Sundermeier explains that earlier variants of Sobig have infected computers and then
downloaded Trojans to set the machines up to be hidden proxy servers. ”The author has a
huge army now for the next seeding,” he says. ”Every Sobig variant becomes bigger and
bigger, and we believe it’s because of this army he’s building of infected machines.”
Sobig-F is designed to die out on Sep. 10. That’s leading many analysts to suspect that the
next variant will hit on Sep. 11 or soon after. And if that variant builds on the malicious
success of Sobig-F, then the damage could be even worse.
”Sobig-F has quickly become the most widespread virus in the history of email worms and
it’s spreading very rapidly,” says Ken Dunham, malicious code intelligence manager with
Reston, Va.-based iDefense, Inc. ”Corporate networks are just being blasted with a ton of
emails, forcing them to be very aggressive with gateway and content-based filters. As
servers are busy processing all the extra email, it affects their ability to get legitimate
email to people.”
Dunham notes that there have been more than 1 million interceptions of the worm in the last
24 hours. The average significant worm will get 10,000 to 50,000 interceptions in a day.
”I’ve never seen anything like this,” says Dunham.
Chris Belthoff, a senior security analyst with Sophos, Inc., an anti-virus company based in
Lynfield, Mass., says Sobig-F is just capping off an extremely bad string of viruses.

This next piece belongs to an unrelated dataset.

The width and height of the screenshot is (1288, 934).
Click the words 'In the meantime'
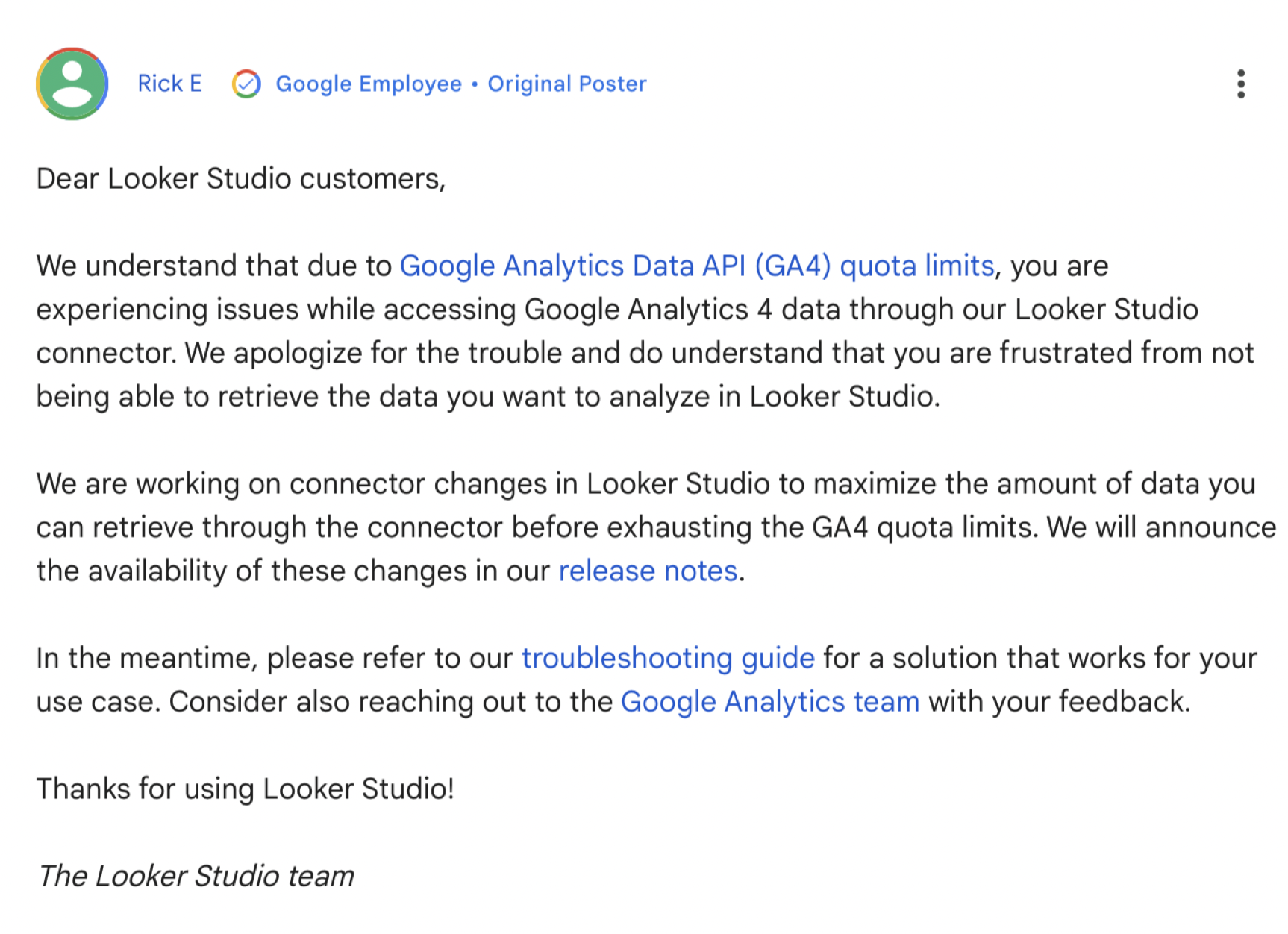pos(146,658)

The Blaster worm, which exploited what could be the most widespread Windows vulnerability,
first hit on Monday, Aug. 11. Blaster had IT managers hopping to patch up holes when several
variants of it hit in the next few days. Then Graybird-A, a backdoor Trojan, appeared
disguised as a patch for the Windows vulnerability that Blaster had been exploiting. After
that, Nachi-A and Dumaru-A both hit.
”This has just been the worst worm week ever,” says Belthoff. ”Worms this past week have
caused incredible slowdowns, if not complete disruption of networks… All you need is a few
infections to shut down an entire mail system.”